# Framework lässt sich nach Deinstallation nicht mehr installieren



## julchen (6. Oktober 2005)

Hallo,
ich hab ein Problem mit dem .NET Framework 1.1 unter Win XP Service Pack 2. Ein Programm welches das Framework benötigt hatte, lies sich nicht mehr öffen.
Es erschien die Fehlermeldung "Die Anwendung konnte nicht richtig initialisiert werden (0xc0000005). Klicken Sie auf OK um die Anwendung zu beenden.

Ich wollte dann in der Systemsteuerung unter Verwaltung das .NET Framework starten, doch dann kam die gleiche Fehlermeldung.
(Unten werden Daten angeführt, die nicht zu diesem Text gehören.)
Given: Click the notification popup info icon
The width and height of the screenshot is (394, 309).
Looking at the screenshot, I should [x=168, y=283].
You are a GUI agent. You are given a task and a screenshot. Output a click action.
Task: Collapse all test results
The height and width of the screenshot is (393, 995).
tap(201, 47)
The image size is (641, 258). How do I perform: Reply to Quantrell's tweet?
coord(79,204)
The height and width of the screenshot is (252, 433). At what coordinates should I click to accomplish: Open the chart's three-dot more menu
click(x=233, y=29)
Nun hab ich das Framework in der Systemsteuerung deinstalliert und wollte es anschließend wieder installieren. Nun kommen aber kurz bevor die Installation abgeschlossen ist diverse Fehlermeldungen. Zum einen führt er die Installation nicht komplett aus, da er kurz vor Schluß eine Rollbackaktion startet indem er alles was bisher installiert wurde wieder entfernt. Dann kommt die Fehlermeldung "Microsoft NET Framework 1.1 Setup wurde zu früh beendet. Wenden Sie sich an den Produktsupport usw. Dann kommt noch eine Fehlermeldung mit "Fehler beim Setup von Microsoft .NET Framework. Wenden Sie sich an den ...
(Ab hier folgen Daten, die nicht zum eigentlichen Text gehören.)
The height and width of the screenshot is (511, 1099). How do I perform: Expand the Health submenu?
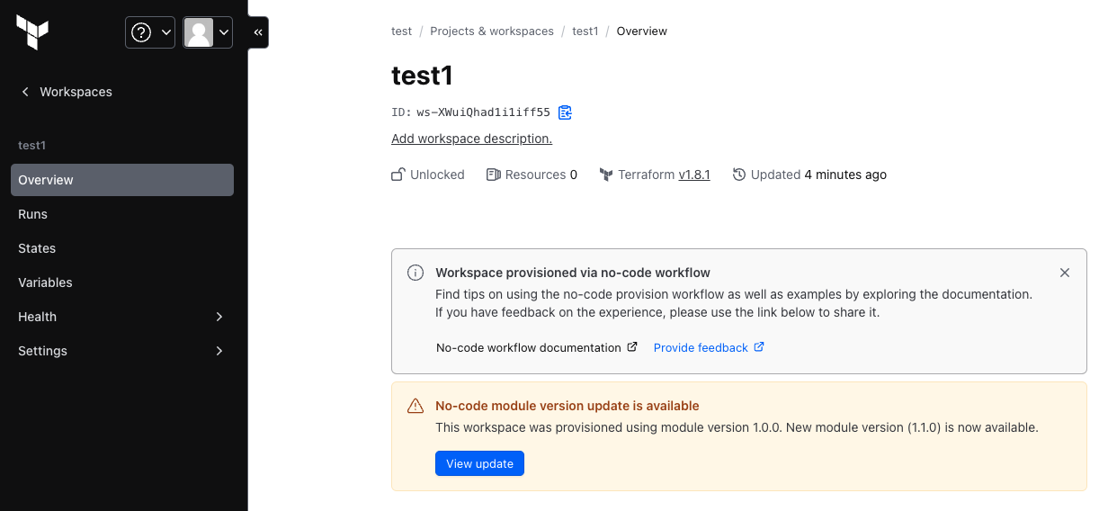point(121,317)
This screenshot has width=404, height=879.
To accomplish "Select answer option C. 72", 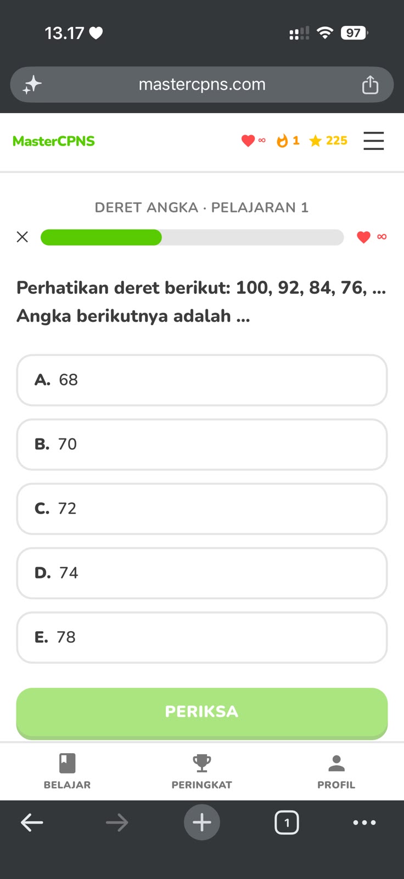I will [202, 509].
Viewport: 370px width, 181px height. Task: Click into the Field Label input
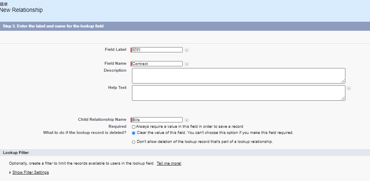pyautogui.click(x=157, y=50)
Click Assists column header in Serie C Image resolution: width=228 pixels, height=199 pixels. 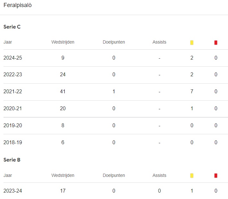point(159,42)
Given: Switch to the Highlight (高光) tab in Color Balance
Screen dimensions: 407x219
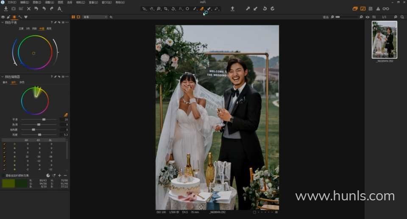Looking at the screenshot, I should tap(49, 29).
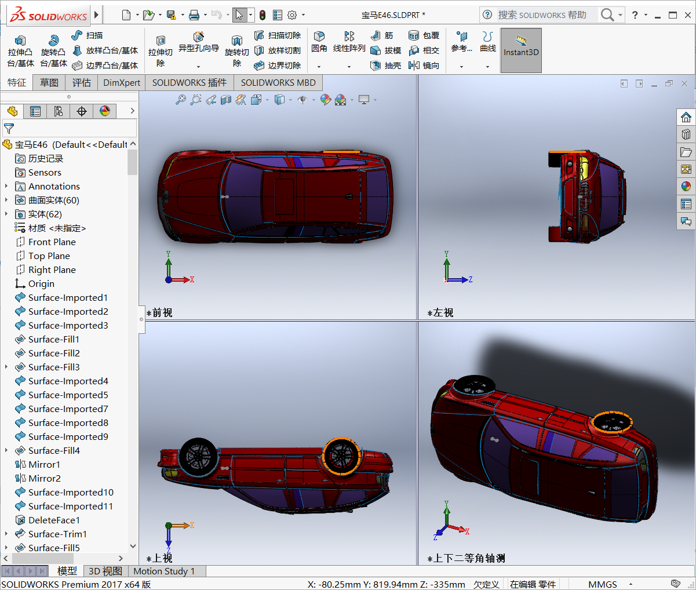The width and height of the screenshot is (696, 590).
Task: Open the ConfigurationManager tab icon
Action: point(59,111)
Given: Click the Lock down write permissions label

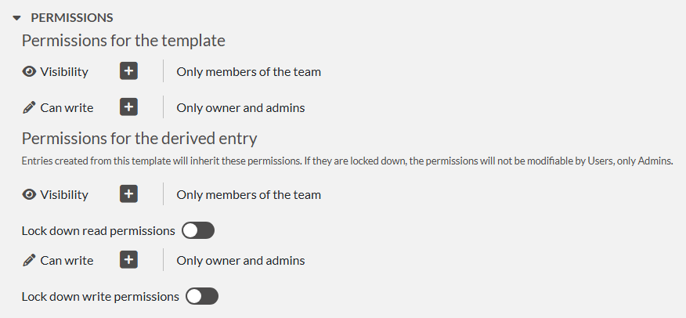Looking at the screenshot, I should pos(100,297).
Ich hab schon versucht das Service Pack 2 von XP drüber zu installieren und auch versucht auf der Homepage von Microsoft ein Update zu fahren, damit das Framework eventuell nachinstalliert wird. Alles ohne Erfolg.

Gruss
Julchen


----------



## knorkel (10. Dezember 2006)

ich hatte das gleiche problem - hatte in irgend einen foren gelesen das man unter - Start - Ausführen was eingeben musste       usw.  dann sollte man eine dateiendung umbenennen. danach ging alles wieder.
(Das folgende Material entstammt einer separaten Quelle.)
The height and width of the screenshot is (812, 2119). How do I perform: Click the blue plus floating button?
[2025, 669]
leider hatte ich mir den verlauf nich notiert - nun habe ich das problem wieder ;-(

ich hoffe das mir da jemand weiterhelfen kann.

gruß vom knorkel aus bln


----------



## octo124 (10. Dezember 2006)

Das "Windows Installer Clean Up" aus dem Microsoft Downloadbereich könnte da evt. helfen.
Damit entfernst du Reste einer Fehlgeschlagenen De/Installation.
Danach Net framework über Windowsupdate herunterladen und installieren.

http://support.microsoft.com/kb/290301/de

Ungeachtet dessen schau mal in der Ereignisanzeige unter Verwaltung nach, ob sich dort Probleme mit dem WindowsInstaller häufen. In dem Fall wäre dort das Prob zu suchen = diesen erstmal nachinstallieren.


----------



## knorkel (11. Dezember 2006)

gelöscht ist ja schon alles  - läßt sich nur nicht wieder installieren. Fehlermeldung wie beschrieben


----------



## Christian Kusmanow (11. Dezember 2006)

Hi knorkel!

Willkommen in Forum!

Hast mal eine Säuberung der Registry nach der Deinstallation versucht?
Zum Säubern würde ich nur _TuneUp Utilities_ verwenden. Lass die Finger von Shareware etc. ...


----------



## knorkel (15. Dezember 2006)

halloooooo,

danke für die tipps - so richtig weitergekommen bin ich leider nicht - such ja nur die datei wo man die endung ändert. danach geht es ja wieder.

danke schon mal im vorraus


----------